You can’t, therefore, have the shell do anything until the foreground command completes or is stopped. The shell’s very purpose in life is to hang about waiting for its children, in this case the foreground process, to complete/stop, so it will then re-arrange signals and the terminal and will continue doing shell-like things.

When you have a foreground pipeline running and you hit Ctrl-C (or other signal-raising keystroke) the SIGINT is sent to the process group associated with the terminal and the processes within that process group will act as they see fit.

The shell, for example, has a SIGINT handler – primarily to interrupt wait – but it is functionally ignored. Thus, when the shell itself is “foreground”, Ctrl-C doesn’t do much.
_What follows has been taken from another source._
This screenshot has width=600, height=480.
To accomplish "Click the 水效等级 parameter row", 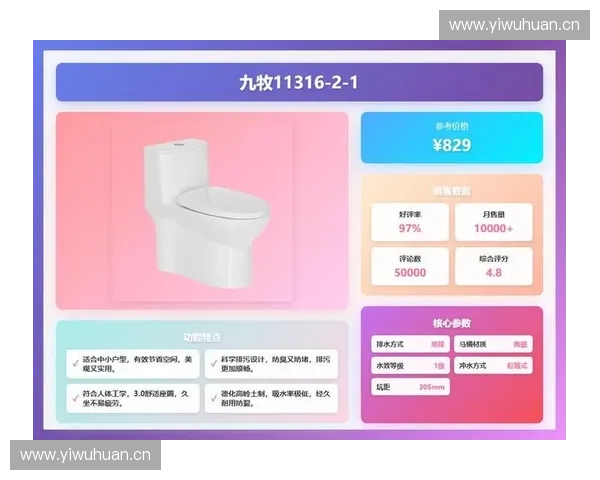I will coord(410,366).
If you did run a pipeline in the foreground you can raise a “terminal stop” signal, SIGTSTP, slightly confusingly called the terminal suspend character, usually, Ctrl-Z. Assuming it is not ignored (a shell usually ignores it!) then the default signal disposition means the pipeline will stop, the shell is signalled that a child process has changed state (SIGCHLD) and can handle the pipeline as a job.

Note that the pipeline/job you just stopped is still stopped. In most shells you can immediately bg the pipeline/job to let it carry on processing.

Foregrounding and backgrounding involves careful manipulation of process groups, signals and the state of the controlling terminal. It’s quite complicated but, to the relief of all, there’s a handy description of most requirements in the info(1) pages for libc under the menu item Job Control or try the equivalent online Job Control web pages.

Much of the complexity of job control is for interactive sessions. Non-interactive shell scripts can still background jobs and the signalling and terminal management differ.